Personal objections and concerns:

Safety misconception.

For several years the Hill has been visualized as unsafe and unstable to visitors. The media lives on selling ads and keeping your remote control focused on exaggerated slogans such as “breaking news.” Well, we all know the game. Federal Hill has been inaccurately featured many times for criminal acts, when, in fact, the misdeeds occurred somewhere else. To clarify, Ward 3 includes Manton Avenue and sections of the West End, including approximately 314 square acres of land. Still, putting the Federal Hill name on the TV screen will keep you from changing the channel, and hopefully download the article on the Projo app. We all agree that we should have been better prepared to handle unsafe situations in the past and strip violators of their operating licenses.
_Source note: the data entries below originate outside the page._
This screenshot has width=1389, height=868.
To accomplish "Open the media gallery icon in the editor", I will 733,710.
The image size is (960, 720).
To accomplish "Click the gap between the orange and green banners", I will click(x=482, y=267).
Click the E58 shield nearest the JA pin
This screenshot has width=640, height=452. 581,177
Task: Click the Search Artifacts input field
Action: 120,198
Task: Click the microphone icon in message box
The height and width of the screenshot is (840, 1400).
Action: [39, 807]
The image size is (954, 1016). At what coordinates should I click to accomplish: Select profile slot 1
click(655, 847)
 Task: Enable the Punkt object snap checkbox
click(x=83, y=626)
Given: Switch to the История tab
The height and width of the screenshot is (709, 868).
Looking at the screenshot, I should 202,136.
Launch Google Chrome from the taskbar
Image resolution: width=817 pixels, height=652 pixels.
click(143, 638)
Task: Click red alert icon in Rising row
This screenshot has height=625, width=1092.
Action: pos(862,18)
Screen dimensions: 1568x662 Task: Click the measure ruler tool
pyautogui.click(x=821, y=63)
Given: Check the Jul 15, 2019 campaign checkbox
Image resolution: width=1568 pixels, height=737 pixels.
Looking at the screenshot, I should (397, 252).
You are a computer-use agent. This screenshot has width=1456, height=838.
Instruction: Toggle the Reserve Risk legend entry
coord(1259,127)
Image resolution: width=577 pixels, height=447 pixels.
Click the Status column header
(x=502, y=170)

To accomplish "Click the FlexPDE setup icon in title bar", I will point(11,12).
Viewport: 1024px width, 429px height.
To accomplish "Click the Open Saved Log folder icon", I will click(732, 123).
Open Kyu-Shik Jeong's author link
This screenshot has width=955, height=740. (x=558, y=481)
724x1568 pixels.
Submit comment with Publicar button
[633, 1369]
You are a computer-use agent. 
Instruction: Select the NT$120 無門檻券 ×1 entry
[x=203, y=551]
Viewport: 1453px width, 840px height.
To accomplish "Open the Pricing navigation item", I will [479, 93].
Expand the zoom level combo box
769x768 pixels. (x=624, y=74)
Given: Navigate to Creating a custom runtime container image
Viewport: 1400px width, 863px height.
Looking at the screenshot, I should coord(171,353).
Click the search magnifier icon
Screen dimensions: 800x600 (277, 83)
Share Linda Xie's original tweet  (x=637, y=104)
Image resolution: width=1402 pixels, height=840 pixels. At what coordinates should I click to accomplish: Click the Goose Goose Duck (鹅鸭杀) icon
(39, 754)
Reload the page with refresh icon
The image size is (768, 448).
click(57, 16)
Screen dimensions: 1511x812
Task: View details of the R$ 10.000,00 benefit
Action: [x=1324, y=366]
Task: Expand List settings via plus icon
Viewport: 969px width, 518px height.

We all agree that we should have a robust local business association where all businesses are active members, providing sensible participation and enduring vision. The Federal Hill Commerce Association is working diligently to offer a better neighborhood and facilitate business interaction. It is also frustrating when not everyone participates in the design of the goals and prospects. It is also absurd that local radio and television hosts run only negative videos and Hill’s footage because it benefits their sluggish ratings. We could do a better job by offering constant press-conference every time the media jumps on negativity, reiterating that we have a safe environment. The local police force continuously monitors Federal Hill.

But most importantly, the residents and the business leaders ensure the safety of their families and visiting patrons. The Hill must develop a new network through social means or television. We cannot trust the local media, seeking only opportunistic returns.

Garibaldi Park is unquestionably Federal Hill’s attractive property. It is maintained in pristine conditions by the OMNI Corporation; whos are heavily investing in the neighborhood.


This issue is even more relevant because it involves the safety and hygiene of all the businesses, vendors, residents, and visitors. The North End of Boston is much cleaner than Federal Hill. It is a crude reality.

We have had a drastic decline in the Providence Department of Public Works’ participation on the matter.

The cleanliness problem is on everyone’s radar.

1) Our trash bins are despicably looking and randomly sanitized.

2) The tree beds have not been weeded since 2019.

3) The side streets are horrendously filthy.

4) Signs are bent, confusing, and erroneously located.

5) Street sweepers are a luxurious rarity.

6) Street lights don’t work correctly—many of them rusty and broken.

7) Not sufficient lighting on the street, ensuring safety and practicality.

8) Private properties filled with garbage. Code enforcement is necessary. It is time to implement the “Clean & Lean” provision by the authorities.

And more!

We have not seen political leaders take an active role in combating these vital issues. Still, this is one of the highest tax-revenue wards in the city. Most businesses tend their front door and related spaces, but the rest is an endless nightmare. I guess that the responsible leaders do not travel and compare with other prominent cities. Otherwise, it is unexplainable how we have been blind in addressing the issue. Federal Hill cannot merely provide adequate food, spirits, and nightlife and think it may be sufficient to attract tourism. It needs a comprehensive and robust plan. Entertainment is an art form that needs all the actors to perform in synchrony. Neat and manicured streets is an essential element.

My final appeal: for those of you living or visiting the Hill, remember that pets feces is your responsibility, as well as taking your COVID masks with you. “It is your civic duty.” Your behavior affects our neighborhood and reflects poorly on those who paid for your education. We will always welcome you on the Hill, but your sense of civility is expected.

If I am asking for too much: you can always go to the North End of Boston, and let me know how you make out!

Note: As I am completing the column, the Department of Public Works is cleaning Atwells Avenue this morning to appeal to the visitors. It’s ironic. Now, if they could clean the side streets, we will be in great shape.